Task requirements =
1. In the New Country Hits article, which record label released the album?
2. Please echo the New Country Hits article word for word, starting at the words "George Jones chronology" and stopping after "Musicor Records label.".

Article =
# # # #

Studio album by George Jones
- Released: July 1965
- Recorded: 1965
- Genre: Country
- Length: 30:08
- Label: Musicor
- Producer: Pappy Daily

George Jones chronology
| Mr. Country & Western Music (1965) | New Country Hits (1965) | Old Brush Arbors (1965) |

Singles from New Country Hits
- "Things Have Gone to Pieces" Released: March 13, 1965; "Love Bug" Released: August 23, 1965; "Take Me" Released: September 21, 1965;

= New Country Hits =

New Country Hits is an album by American country music artist George Jones. It was released in 1965 on the Musicor Records label.

# # # #

Information provided =
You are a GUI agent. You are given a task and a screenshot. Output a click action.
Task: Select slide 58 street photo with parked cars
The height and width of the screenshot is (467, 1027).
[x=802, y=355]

# # # #

Replies =
1. Musicor Records

2.
George Jones chronology
| Mr. Country & Western Music (1965) | New Country Hits (1965) | Old Brush Arbors (1965) |

Singles from New Country Hits
- "Things Have Gone to Pieces" Released: March 13, 1965; "Love Bug" Released: August 23, 1965; "Take Me" Released: September 21, 1965;

= New Country Hits =

New Country Hits is an album by American country music artist George Jones. It was released in 1965 on the Musicor Records label.